Background: The goal of this study was to determine whether motion parameters during laryngoscopy in a manikin differed with experienced operators versus novice trainees and whether motion measurements would predict trainee outcomes when intubating patients.

Methods: Motion, force, and duration of laryngoscopy on a manikin were compared in two separate experiments between beginning anesthesiology residents (CA1) and anesthesiologists with more than 24 months of anesthesiology training (CA3 or attendings). In one experiment, CA1 residents were also evaluated for the percentage of their laryngoscope path that followed the route used by attending anesthesiologists. The residents were then observed for patient intubation outcomes for 4 weeks after manikin testing. The relationship between manikin test metrics and patient intubation outcomes was analyzed by multilevel modeling.
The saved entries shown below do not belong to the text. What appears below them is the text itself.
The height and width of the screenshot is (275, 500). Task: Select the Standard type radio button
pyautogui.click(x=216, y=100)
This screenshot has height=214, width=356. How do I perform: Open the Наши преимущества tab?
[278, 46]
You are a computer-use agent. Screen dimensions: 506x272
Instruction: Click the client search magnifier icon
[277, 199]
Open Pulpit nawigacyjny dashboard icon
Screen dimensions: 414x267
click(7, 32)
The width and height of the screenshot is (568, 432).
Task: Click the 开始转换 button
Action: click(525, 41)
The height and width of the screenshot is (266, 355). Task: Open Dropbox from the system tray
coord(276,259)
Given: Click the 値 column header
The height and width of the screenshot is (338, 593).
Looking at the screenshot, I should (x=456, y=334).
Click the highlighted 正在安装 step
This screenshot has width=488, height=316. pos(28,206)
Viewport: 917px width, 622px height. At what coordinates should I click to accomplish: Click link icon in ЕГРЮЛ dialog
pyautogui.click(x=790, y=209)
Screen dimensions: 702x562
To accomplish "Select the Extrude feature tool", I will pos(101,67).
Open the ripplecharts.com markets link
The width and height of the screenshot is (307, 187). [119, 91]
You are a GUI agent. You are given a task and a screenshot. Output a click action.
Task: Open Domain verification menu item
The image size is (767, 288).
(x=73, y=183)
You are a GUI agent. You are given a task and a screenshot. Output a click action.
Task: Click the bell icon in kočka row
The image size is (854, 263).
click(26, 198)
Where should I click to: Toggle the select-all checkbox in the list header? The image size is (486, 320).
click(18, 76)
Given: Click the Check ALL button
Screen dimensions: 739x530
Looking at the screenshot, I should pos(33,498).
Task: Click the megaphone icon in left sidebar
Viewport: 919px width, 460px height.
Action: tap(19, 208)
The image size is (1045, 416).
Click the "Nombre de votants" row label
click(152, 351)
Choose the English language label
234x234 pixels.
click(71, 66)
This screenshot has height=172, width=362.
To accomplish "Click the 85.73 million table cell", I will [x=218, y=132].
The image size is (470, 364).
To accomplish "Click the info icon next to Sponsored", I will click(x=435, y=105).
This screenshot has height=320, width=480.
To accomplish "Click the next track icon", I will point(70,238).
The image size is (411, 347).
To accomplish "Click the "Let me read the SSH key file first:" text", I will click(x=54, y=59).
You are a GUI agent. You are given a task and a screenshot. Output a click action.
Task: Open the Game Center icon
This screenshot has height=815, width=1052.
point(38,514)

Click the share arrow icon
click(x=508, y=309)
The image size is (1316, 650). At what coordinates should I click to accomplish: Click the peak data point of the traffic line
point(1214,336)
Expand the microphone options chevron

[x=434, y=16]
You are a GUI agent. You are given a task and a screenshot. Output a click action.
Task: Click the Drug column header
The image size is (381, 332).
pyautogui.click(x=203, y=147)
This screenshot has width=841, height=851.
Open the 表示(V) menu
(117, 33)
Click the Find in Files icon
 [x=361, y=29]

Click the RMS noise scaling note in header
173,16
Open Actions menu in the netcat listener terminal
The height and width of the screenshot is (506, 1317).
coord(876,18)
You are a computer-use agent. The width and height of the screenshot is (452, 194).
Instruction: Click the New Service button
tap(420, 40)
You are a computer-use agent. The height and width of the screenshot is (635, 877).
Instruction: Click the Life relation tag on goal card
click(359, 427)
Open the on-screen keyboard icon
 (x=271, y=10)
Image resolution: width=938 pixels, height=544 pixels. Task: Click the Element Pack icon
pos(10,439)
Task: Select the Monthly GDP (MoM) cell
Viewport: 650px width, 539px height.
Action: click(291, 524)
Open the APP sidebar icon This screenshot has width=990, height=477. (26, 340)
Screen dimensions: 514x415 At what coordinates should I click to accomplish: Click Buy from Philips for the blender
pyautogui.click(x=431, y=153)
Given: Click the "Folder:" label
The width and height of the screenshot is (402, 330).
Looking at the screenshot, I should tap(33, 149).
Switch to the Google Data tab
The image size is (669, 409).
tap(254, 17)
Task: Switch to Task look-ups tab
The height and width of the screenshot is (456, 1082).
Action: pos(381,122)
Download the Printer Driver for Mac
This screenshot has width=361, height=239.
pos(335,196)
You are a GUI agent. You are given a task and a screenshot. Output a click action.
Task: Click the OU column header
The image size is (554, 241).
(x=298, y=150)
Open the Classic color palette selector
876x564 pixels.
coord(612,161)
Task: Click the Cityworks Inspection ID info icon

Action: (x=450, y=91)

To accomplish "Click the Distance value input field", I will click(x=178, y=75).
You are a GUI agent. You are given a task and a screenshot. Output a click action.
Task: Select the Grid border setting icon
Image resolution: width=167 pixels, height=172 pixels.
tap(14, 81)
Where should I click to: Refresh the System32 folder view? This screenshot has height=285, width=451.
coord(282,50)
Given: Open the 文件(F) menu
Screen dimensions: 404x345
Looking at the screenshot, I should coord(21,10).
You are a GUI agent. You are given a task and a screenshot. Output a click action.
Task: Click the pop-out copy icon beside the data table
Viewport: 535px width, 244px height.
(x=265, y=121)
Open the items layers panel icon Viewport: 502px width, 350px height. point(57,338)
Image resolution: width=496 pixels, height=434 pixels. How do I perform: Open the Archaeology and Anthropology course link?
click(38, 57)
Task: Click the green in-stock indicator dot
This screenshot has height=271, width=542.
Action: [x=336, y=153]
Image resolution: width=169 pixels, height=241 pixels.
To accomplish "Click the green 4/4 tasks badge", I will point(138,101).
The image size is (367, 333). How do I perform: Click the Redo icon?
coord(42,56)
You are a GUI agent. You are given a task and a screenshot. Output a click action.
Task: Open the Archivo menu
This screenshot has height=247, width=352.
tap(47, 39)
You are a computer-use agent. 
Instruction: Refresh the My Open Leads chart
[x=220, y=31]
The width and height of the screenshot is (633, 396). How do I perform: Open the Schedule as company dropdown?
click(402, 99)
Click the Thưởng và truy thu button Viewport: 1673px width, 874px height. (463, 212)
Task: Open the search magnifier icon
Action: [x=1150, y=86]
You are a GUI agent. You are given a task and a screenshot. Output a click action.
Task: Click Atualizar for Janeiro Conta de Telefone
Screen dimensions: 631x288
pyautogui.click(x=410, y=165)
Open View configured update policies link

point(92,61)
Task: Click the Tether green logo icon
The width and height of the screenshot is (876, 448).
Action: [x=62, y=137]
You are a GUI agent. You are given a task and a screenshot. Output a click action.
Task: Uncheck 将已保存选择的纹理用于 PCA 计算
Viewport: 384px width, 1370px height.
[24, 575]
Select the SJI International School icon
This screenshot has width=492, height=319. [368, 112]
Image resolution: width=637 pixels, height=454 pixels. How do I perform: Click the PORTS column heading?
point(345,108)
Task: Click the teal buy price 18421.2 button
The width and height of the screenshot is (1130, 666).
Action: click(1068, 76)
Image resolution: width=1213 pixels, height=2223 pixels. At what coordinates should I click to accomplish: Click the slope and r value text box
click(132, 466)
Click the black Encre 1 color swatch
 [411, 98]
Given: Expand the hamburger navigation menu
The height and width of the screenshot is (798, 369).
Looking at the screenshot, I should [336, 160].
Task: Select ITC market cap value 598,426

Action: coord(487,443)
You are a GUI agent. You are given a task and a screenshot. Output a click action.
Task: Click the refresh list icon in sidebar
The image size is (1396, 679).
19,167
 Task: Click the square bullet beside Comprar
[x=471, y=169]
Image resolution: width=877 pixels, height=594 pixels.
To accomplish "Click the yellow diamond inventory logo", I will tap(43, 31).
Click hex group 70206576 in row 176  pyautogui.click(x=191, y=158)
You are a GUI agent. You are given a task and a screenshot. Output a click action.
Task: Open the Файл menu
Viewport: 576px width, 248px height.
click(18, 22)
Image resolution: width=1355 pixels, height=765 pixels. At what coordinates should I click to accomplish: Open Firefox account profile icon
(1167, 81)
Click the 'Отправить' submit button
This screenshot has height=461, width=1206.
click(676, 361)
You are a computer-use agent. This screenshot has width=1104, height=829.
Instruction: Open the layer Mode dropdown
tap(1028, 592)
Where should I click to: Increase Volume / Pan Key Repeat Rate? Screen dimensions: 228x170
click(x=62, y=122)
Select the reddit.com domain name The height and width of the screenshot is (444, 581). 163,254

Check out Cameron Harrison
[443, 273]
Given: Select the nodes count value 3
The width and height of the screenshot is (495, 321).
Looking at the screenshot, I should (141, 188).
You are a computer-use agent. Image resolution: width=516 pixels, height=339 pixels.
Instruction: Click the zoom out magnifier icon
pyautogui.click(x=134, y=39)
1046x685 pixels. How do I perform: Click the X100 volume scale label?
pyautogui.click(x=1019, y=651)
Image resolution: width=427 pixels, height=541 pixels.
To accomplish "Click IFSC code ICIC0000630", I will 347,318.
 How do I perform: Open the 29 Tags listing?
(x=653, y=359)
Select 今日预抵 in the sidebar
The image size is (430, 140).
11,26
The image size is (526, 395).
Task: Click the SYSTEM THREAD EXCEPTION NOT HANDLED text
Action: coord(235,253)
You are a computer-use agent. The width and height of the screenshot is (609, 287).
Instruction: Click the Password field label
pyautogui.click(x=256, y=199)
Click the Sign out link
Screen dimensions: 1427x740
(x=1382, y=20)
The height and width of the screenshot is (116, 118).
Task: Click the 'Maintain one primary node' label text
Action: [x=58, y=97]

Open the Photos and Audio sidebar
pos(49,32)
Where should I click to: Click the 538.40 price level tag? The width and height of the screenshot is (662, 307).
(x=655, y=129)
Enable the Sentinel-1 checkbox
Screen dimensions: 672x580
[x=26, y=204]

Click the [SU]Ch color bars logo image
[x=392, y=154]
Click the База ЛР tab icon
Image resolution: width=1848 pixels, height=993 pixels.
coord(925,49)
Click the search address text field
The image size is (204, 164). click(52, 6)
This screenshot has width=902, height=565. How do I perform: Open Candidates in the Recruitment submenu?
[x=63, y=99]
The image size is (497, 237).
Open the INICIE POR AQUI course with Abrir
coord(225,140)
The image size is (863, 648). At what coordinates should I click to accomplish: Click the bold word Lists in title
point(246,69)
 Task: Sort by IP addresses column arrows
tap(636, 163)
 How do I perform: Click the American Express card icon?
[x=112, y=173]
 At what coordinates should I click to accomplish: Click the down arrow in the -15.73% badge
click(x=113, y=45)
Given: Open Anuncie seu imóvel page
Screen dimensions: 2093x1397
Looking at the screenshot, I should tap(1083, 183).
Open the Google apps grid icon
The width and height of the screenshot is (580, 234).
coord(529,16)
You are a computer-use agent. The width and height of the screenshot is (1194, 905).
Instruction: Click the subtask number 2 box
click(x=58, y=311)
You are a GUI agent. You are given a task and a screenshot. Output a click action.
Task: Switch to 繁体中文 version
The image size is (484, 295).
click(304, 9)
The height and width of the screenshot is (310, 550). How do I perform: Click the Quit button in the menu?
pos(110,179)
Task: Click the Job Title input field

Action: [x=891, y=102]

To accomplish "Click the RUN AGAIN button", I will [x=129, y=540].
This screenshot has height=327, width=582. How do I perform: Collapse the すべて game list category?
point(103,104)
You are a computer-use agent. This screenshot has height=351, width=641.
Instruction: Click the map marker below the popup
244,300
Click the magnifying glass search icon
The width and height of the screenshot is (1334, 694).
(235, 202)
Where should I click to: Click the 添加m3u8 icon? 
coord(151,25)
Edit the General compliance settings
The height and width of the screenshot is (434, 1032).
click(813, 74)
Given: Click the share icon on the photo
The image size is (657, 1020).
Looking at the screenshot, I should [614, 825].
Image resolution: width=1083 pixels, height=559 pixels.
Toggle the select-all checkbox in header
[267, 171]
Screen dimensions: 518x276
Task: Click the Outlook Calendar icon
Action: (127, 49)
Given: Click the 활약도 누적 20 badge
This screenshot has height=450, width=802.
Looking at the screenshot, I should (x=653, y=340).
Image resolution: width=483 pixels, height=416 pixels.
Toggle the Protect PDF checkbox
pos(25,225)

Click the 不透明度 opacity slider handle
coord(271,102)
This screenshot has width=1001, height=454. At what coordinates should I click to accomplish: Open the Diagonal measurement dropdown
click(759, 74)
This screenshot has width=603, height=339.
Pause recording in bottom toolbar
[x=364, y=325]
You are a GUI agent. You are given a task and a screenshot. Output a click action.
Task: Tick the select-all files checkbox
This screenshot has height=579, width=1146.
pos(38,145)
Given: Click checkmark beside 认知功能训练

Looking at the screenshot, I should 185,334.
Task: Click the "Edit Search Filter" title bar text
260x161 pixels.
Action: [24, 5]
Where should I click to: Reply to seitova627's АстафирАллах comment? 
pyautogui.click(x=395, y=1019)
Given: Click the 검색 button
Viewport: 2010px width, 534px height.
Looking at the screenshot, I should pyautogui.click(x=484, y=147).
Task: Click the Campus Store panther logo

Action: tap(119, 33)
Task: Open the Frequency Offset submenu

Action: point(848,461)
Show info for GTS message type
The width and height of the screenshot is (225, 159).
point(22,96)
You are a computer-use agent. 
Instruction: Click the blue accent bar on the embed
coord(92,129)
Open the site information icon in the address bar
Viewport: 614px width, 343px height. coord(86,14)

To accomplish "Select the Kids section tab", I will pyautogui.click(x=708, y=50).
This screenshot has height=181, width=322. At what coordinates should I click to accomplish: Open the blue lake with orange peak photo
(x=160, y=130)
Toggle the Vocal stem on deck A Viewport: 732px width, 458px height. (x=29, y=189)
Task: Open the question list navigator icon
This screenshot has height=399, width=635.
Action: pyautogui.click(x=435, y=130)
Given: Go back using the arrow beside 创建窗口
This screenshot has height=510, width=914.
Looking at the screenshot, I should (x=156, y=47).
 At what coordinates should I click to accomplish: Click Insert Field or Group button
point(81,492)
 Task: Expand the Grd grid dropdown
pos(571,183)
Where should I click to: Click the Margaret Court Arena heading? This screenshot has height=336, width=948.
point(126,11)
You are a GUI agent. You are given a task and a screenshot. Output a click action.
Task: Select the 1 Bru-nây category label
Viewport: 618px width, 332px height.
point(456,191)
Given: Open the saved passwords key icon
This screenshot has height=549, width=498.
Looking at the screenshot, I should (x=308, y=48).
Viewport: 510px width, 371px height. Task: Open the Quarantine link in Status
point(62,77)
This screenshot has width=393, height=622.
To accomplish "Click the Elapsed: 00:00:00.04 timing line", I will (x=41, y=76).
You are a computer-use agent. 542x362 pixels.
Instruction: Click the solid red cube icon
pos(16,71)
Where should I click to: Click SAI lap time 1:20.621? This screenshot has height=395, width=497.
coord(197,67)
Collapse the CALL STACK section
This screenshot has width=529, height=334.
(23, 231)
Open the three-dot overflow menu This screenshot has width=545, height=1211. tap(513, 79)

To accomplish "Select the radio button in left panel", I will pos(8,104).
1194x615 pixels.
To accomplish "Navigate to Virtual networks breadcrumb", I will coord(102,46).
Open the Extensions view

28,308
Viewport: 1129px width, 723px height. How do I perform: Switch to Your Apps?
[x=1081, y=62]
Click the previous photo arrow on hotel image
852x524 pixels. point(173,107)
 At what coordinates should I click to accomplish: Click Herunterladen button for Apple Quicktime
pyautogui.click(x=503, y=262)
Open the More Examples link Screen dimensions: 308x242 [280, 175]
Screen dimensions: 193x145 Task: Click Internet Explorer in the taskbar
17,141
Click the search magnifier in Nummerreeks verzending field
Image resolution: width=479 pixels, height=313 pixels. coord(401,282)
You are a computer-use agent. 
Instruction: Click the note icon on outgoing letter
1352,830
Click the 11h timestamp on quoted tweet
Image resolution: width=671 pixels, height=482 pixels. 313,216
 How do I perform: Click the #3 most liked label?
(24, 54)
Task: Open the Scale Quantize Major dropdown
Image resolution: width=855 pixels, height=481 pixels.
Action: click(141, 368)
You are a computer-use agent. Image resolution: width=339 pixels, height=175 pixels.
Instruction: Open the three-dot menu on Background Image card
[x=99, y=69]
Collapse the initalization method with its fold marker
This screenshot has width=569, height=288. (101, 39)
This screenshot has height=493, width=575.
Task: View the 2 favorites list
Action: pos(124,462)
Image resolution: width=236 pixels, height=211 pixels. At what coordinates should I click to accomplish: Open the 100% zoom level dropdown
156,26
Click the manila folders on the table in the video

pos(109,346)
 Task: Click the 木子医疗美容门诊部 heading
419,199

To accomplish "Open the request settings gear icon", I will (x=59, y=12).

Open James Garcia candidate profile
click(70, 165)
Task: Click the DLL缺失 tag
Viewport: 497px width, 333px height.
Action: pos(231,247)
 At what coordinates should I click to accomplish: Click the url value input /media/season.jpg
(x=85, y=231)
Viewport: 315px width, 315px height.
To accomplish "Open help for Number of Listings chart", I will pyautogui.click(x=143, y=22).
Results: CA1 residents positioned the laryngoscope blade farther right and with less lift than did experienced anesthesiologists. Endpoint position was 0.6 ± 0.3 cm left of midline for residents (n = 10) versus 2.7 ± 0.3 cm for advanced anesthesiologists (n = 8; P = .0003), and 15.6 ± 0.8 versus 17.7 ± 0.2 cm above the table surface, respectively (P = .033). On average, only 74 ± 6% of the CA1 laryngoscopy trajectory coincided with the Attending Route (P < .001 versus 100%). For each percentage point increase in Attending Route match, residents' odds of intubating a patient's trachea improved by a factor of 1.033 (95% confidence interval [CI] 1.007-1.059, P = .040), and their rate of failed laryngoscopy attempts decreased by a factor of 0.982 (0.969-0.996, P = .045).

Discussion: Laryngoscopy motion in manikins may predict which trainees can complete a patient intubation successfully in a few attempts. The assessment could help determine readiness for intubating patients with indirect supervision.